++++ Excerpt ++++

Students of the Bible will have come across a creature called a coney. Biological details are few, but we know it lived in the rocky hills. Around here we call it a dassie, or hyrax. It looks a bit like a large, elastic rat, but it’s not related to rodents. Among many differences it lacks a visible tail, has tusk-like incisor teeth used for fighting and grooming, and rubber “hooves” instead of claws. Their short legs and sticky glands on the feet make dassies excellent climbers and rock jumpers. Other unique features are scent glands along the back, with erectile hairs there to advertise them.
Dassies are gregarious, roosting together in caves or boulder jumbles. They even have a communal latrine, which might be centuries old. The early morning sun-bath is essential, for dassies are not completely warm-blooded, cooling down overnight to conserve energy. They feed on plants, always with one elder on sentry duty. Black eagles are the main threat. An alarm call sends the whole colony under cover. A group usually has a dominant male, and up to 17 wives and their offspring. Young males are tolerated if they keep out of trouble. Females start breeding at one year, litter size 2-3. Dassies are slow breeders, gestation period seven months, by far the longest for such a small animal.

++++ Exercise data ++++

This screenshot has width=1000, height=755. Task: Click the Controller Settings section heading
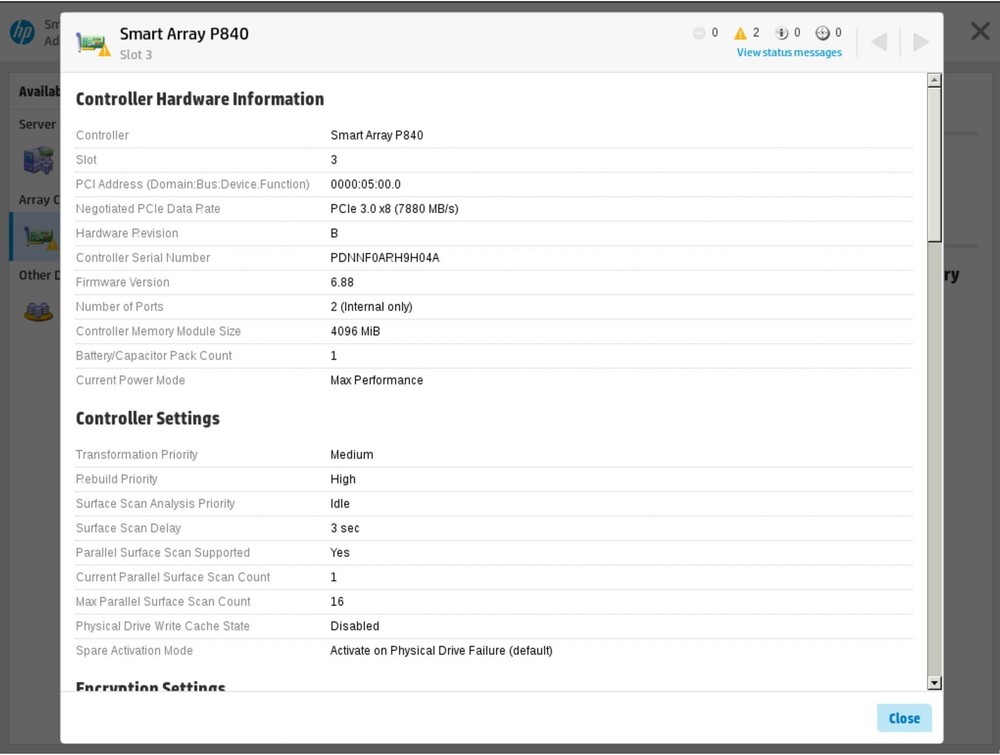[x=147, y=418]
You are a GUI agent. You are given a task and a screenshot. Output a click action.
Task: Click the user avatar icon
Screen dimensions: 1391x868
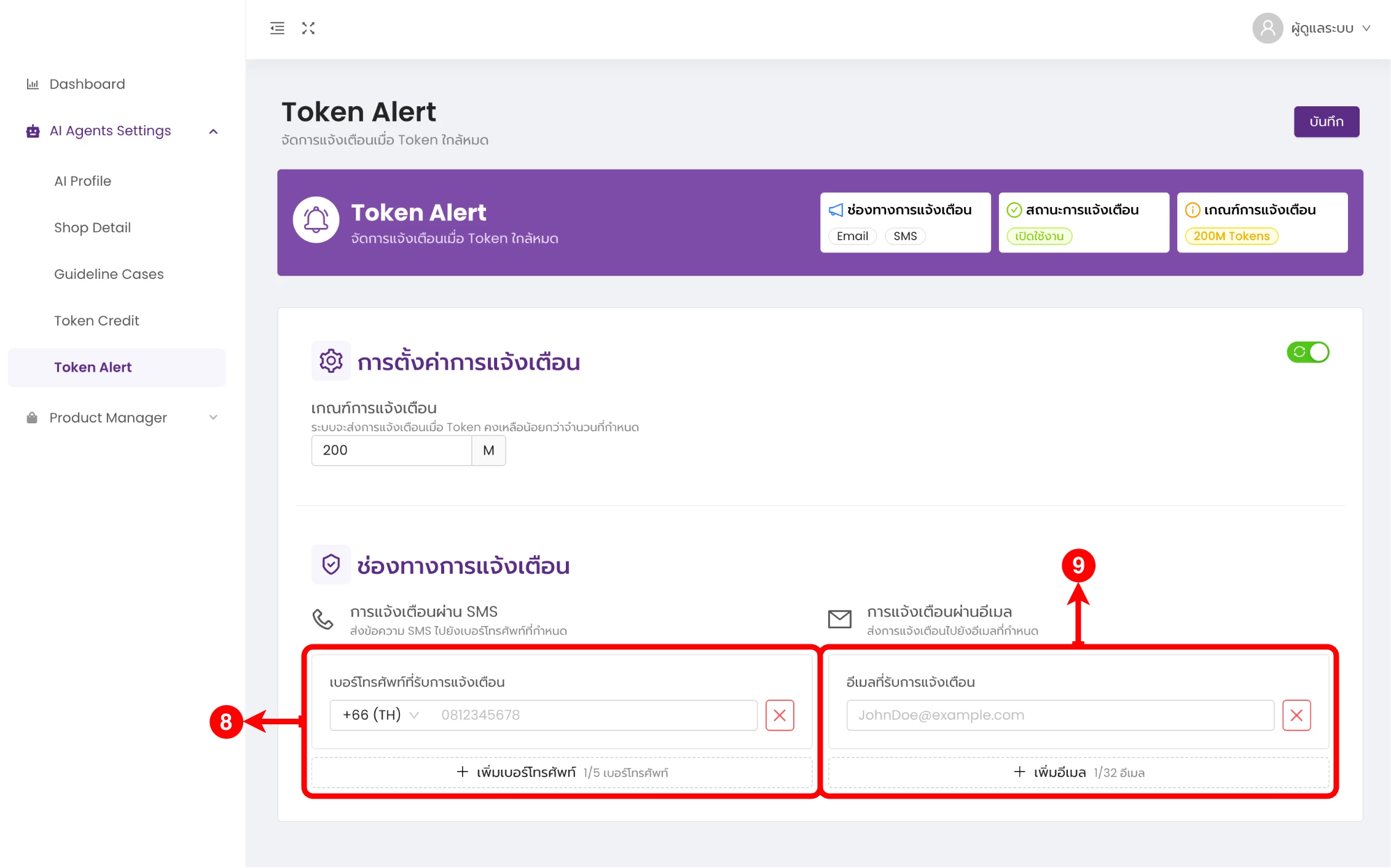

++++

**Exercise goal**
Please copy out the dassie text in full, word for word. This data was taken from a separate source.

**Solution to this exercise**
Students of the Bible will have come across a creature called a coney. Biological details are few, but we know it lived in the rocky hills. Around here we call it a dassie, or hyrax. It looks a bit like a large, elastic rat, but it’s not related to rodents. Among many differences it lacks a visible tail, has tusk-like incisor teeth used for fighting and grooming, and rubber “hooves” instead of claws. Their short legs and sticky glands on the feet make dassies excellent climbers and rock jumpers. Other unique features are scent glands along the back, with erectile hairs there to advertise them.
Dassies are gregarious, roosting together in caves or boulder jumbles. They even have a communal latrine, which might be centuries old. The early morning sun-bath is essential, for dassies are not completely warm-blooded, cooling down overnight to conserve energy. They feed on plants, always with one elder on sentry duty. Black eagles are the main threat. An alarm call sends the whole colony under cover. A group usually has a dominant male, and up to 17 wives and their offspring. Young males are tolerated if they keep out of trouble. Females start breeding at one year, litter size 2-3. Dassies are slow breeders, gestation period seven months, by far the longest for such a small animal.